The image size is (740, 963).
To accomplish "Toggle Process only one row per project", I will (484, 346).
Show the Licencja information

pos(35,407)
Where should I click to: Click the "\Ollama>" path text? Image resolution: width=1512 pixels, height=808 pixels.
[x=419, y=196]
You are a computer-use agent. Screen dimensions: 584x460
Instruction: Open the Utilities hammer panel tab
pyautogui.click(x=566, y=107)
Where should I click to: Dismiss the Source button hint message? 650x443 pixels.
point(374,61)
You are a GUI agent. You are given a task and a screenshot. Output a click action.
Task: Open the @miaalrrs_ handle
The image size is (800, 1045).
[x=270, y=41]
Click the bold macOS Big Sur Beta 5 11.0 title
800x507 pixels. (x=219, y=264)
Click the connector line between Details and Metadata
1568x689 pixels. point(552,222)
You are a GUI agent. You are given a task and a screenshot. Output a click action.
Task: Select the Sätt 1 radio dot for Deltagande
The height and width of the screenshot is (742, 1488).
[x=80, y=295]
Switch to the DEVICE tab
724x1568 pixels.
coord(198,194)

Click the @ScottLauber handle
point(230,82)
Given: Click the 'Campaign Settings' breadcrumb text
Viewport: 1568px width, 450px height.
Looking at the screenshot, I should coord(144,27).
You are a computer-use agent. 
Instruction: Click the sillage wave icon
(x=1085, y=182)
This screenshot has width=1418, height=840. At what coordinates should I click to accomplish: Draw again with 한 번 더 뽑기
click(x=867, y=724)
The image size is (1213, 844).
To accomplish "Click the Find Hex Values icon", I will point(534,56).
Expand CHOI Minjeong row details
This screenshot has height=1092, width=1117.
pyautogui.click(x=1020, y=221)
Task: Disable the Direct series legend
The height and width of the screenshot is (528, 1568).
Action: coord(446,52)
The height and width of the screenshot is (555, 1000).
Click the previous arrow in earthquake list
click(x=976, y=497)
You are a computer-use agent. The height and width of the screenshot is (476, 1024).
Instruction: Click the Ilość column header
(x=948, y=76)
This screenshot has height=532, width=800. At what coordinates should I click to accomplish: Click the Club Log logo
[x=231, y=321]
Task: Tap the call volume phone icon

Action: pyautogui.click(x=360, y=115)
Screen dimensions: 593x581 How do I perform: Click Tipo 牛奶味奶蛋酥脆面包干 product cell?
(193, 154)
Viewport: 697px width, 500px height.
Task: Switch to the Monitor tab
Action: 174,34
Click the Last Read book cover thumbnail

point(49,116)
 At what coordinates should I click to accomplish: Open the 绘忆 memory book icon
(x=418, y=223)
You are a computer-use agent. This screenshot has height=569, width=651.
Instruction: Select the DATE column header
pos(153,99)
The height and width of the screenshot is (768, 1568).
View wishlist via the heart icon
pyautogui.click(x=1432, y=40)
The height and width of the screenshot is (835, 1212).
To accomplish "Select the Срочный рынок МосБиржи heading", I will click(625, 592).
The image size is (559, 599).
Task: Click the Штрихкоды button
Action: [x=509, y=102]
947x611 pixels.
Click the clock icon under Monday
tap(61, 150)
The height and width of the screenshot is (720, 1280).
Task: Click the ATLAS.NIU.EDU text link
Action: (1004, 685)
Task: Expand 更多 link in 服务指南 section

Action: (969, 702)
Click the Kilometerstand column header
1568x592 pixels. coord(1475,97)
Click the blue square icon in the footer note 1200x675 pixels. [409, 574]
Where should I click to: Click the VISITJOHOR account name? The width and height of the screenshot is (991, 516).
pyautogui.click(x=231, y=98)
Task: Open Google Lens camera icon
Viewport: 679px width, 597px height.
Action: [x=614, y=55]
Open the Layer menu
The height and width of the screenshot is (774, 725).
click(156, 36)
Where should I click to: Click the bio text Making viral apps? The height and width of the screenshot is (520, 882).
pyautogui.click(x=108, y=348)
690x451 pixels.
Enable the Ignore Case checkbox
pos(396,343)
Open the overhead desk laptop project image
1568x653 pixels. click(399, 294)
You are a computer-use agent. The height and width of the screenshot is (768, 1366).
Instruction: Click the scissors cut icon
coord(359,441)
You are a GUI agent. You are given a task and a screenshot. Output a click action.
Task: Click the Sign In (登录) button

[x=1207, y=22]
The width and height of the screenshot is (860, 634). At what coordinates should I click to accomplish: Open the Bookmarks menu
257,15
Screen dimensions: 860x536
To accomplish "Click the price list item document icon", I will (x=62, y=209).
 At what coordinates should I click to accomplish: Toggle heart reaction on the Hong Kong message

* * * * * * *

**TASK DESCRIPTION**
Transcribe the whole listing exactly.

**OUTPUT BELOW**
The image size is (740, 963).
To accomplish "Toggle Process only one row per project", I will (484, 346).
Show the Licencja information

pos(35,407)
Where should I click to: Click the "\Ollama>" path text? Image resolution: width=1512 pixels, height=808 pixels.
[x=419, y=196]
You are a computer-use agent. Screen dimensions: 584x460
Instruction: Open the Utilities hammer panel tab
pyautogui.click(x=566, y=107)
Where should I click to: Dismiss the Source button hint message? 650x443 pixels.
point(374,61)
You are a GUI agent. You are given a task and a screenshot. Output a click action.
Task: Open the @miaalrrs_ handle
The image size is (800, 1045).
[x=270, y=41]
Click the bold macOS Big Sur Beta 5 11.0 title
800x507 pixels. (x=219, y=264)
Click the connector line between Details and Metadata
1568x689 pixels. point(552,222)
You are a GUI agent. You are given a task and a screenshot. Output a click action.
Task: Select the Sätt 1 radio dot for Deltagande
The height and width of the screenshot is (742, 1488).
[x=80, y=295]
Switch to the DEVICE tab
724x1568 pixels.
coord(198,194)

Click the @ScottLauber handle
point(230,82)
Given: Click the 'Campaign Settings' breadcrumb text
Viewport: 1568px width, 450px height.
Looking at the screenshot, I should coord(144,27).
You are a computer-use agent. 
Instruction: Click the sillage wave icon
(x=1085, y=182)
This screenshot has width=1418, height=840. At what coordinates should I click to accomplish: Draw again with 한 번 더 뽑기
click(x=867, y=724)
The image size is (1213, 844).
To accomplish "Click the Find Hex Values icon", I will point(534,56).
Expand CHOI Minjeong row details
This screenshot has height=1092, width=1117.
pyautogui.click(x=1020, y=221)
Task: Disable the Direct series legend
The height and width of the screenshot is (528, 1568).
Action: coord(446,52)
The height and width of the screenshot is (555, 1000).
Click the previous arrow in earthquake list
click(x=976, y=497)
You are a computer-use agent. The height and width of the screenshot is (476, 1024).
Instruction: Click the Ilość column header
(x=948, y=76)
This screenshot has height=532, width=800. At what coordinates should I click to accomplish: Click the Club Log logo
[x=231, y=321]
Task: Tap the call volume phone icon

Action: pyautogui.click(x=360, y=115)
Screen dimensions: 593x581 How do I perform: Click Tipo 牛奶味奶蛋酥脆面包干 product cell?
(193, 154)
Viewport: 697px width, 500px height.
Task: Switch to the Monitor tab
Action: 174,34
Click the Last Read book cover thumbnail

point(49,116)
 At what coordinates should I click to accomplish: Open the 绘忆 memory book icon
(x=418, y=223)
You are a computer-use agent. This screenshot has height=569, width=651.
Instruction: Select the DATE column header
pos(153,99)
The height and width of the screenshot is (768, 1568).
View wishlist via the heart icon
pyautogui.click(x=1432, y=40)
The height and width of the screenshot is (835, 1212).
To accomplish "Select the Срочный рынок МосБиржи heading", I will click(625, 592).
The image size is (559, 599).
Task: Click the Штрихкоды button
Action: [x=509, y=102]
947x611 pixels.
Click the clock icon under Monday
tap(61, 150)
The height and width of the screenshot is (720, 1280).
Task: Click the ATLAS.NIU.EDU text link
Action: (1004, 685)
Task: Expand 更多 link in 服务指南 section

Action: (969, 702)
Click the Kilometerstand column header
1568x592 pixels. coord(1475,97)
Click the blue square icon in the footer note 1200x675 pixels. [409, 574]
Where should I click to: Click the VISITJOHOR account name? The width and height of the screenshot is (991, 516).
pyautogui.click(x=231, y=98)
Task: Open Google Lens camera icon
Viewport: 679px width, 597px height.
Action: [x=614, y=55]
Open the Layer menu
The height and width of the screenshot is (774, 725).
click(156, 36)
Where should I click to: Click the bio text Making viral apps? The height and width of the screenshot is (520, 882).
pyautogui.click(x=108, y=348)
690x451 pixels.
Enable the Ignore Case checkbox
pos(396,343)
Open the overhead desk laptop project image
1568x653 pixels. click(399, 294)
You are a computer-use agent. The height and width of the screenshot is (768, 1366).
Instruction: Click the scissors cut icon
coord(359,441)
You are a GUI agent. You are given a task and a screenshot. Output a click action.
Task: Click the Sign In (登录) button

[x=1207, y=22]
The width and height of the screenshot is (860, 634). At what coordinates should I click to accomplish: Open the Bookmarks menu
257,15
Screen dimensions: 860x536
To accomplish "Click the price list item document icon", I will (x=62, y=209).
 At what coordinates should I click to accomplish: Toggle heart reaction on the Hong Kong message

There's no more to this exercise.